As recognized by the trial court and conceded by Holdings, the applicable statute of frauds (General Obligations Law § 5-701 [a] [10]) was satisfied by the acknowledgment of plaintiffs performance of brokerage services in the asset purchase agreement between Holdings and Royce. Accordingly, plaintiff was entitled to prove and recover the reasonable value of its services on a theory of quantum meruit (see Morris Cohort & Co. v Russell, 23 NY2d 569 [1969]). Contrary to the trial court’s view, however, the verdict as to the reasonable value of plaintiffs services was supported by sufficient evidence. Under the circumstances of this case, the jury was entitled to consider the fee schedule in plaintiffs agreement with Enterprises as evidence of the reasonable value of the similar finder’s services plaintiff provided to Holdings, a related company (see National Refund & Util. Servs., Inc. v Plummer Realty Corp., 22 AD3d 430, 431 [2005]; United Bldg. Maintenance Assoc., Inc. v 510 Fifth Ave. LLC, 18 AD3d 333 [2005]). Significantly, Palmeri, a principal of both Enterprises and Holdings, admitted at trial that it was not until after plaintiff had made the introduction to Royce— thereby completing its role as finder—that he told plaintiff that a new finder’s fee agreement with Holdings was required and that, due to the size of the Royce deal, the fee schedule in the agreement with Enterprises was no longer acceptable. Moreover, since the Enterprises agreement was received into evidence without objection,2 and no limiting instruction concerning the purposes for which it could be considered was requested or given, Holdings was not entitled to move to set aside the verdict on the ground that the Enterprises agreement did not constitute evidence of the reasonable value of plaintiffs services (see Brown v Du Frey, 1 NY2d 190, 196 [1956]; Martin v Board of Educ. of Wappingers Cent. School Dist., 201 AD2d 711 [1994]; Up-Front Indus, v U. S. Indus., 97 AD2d 354, 355 [1983], affd *69963 NY2d 1004 [1984]; Titlebaum v Loblaws, Inc., 75 AD2d 985 [1980]).3

Plaintiff also contends that the trial court erred in dismissing the complaint as against Enterprises, arguing that the Enterprises agreement, by its terms, obligated Enterprises to pay plaintiff a fee in the event “any related entity” consummated a transaction “in connection with [plaintiffs] efforts.” Although plaintiff asks us to “find Keystone Enterprises liable,” the only relief regarding Enterprises that we could grant plaintiff on this appeal is reinstatement of the complaint as against Enterprises and a remand for a new trial on the claim against that entity. Since plaintiff does not seek such relief, and we are in any event reinstating the verdict against Holdings, we do not address plaintiffs argument concerning its claim against Enterprises.
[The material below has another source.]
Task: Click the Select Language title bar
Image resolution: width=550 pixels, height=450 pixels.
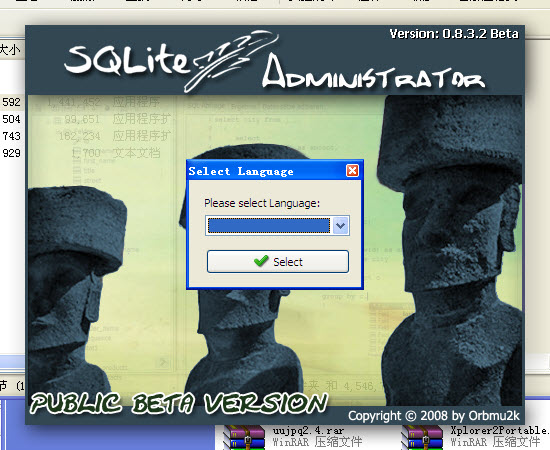Action: pyautogui.click(x=267, y=171)
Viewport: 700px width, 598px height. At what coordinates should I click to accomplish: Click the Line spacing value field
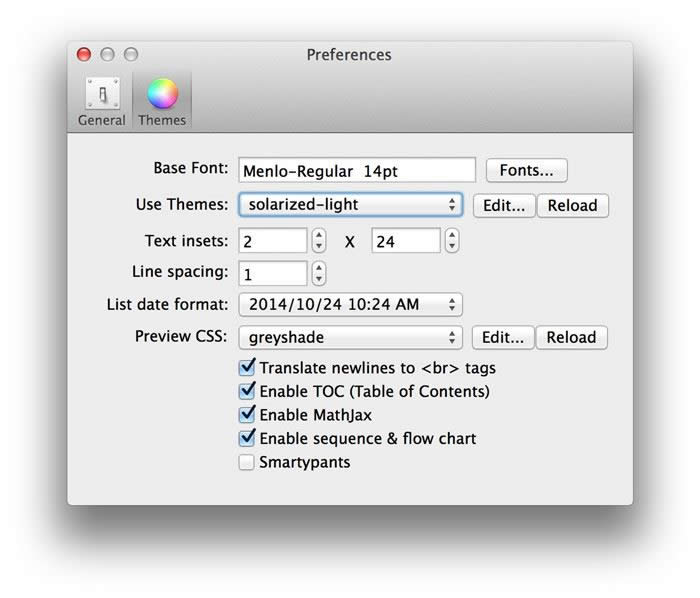click(x=273, y=273)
Finally, Holdings argues that, in the event we reverse the grant of its motion for judgment notwithstanding the verdict, a new trial should be ordered on the ground that plaintiffs counsel made “unfairly prejudicial” comments during summation. This argument is unavailing. To the extent Holdings’ objections to opposing counsel’s summation comments are preserved, we find that, in light of the trial court’s curative instructions, the comments at issue were not sufficiently prejudicial, individually or collectively, to require a new trial. Concur—Tom, J.E, Friedman, Sullivan, Nardelli and Catterson, JJ.

. In pertinent part, the fee schedule in the Enterprises agreement is as follows:

“5% of $1 to $5,000,000
“plus 4% of $5,000,001 to $10,000,000
“plus 3% of $10,000,001 to $15,000,000
“plus 2% of $15,000,001 to $20,000,000
“plus 1% of any amount over $20,000,000.”

. Holdings withdrew its objection to the admission of the Enterprises agreement when the trial court granted its request for an instruction on spoliation of evidence, concerning certain internal e-mails plaintiff had not preserved.

. We note that the trial evidence apparently would have supported a find-, ing that Holdings “took over” Enterprises’ finder’s agreement with plaintiff by appropriating for itself the benefit of that agreement (see Bradkin v Leverton, 26 NY2d 192 [1970]). However, this was not the basis on which the case was submitted to the jury.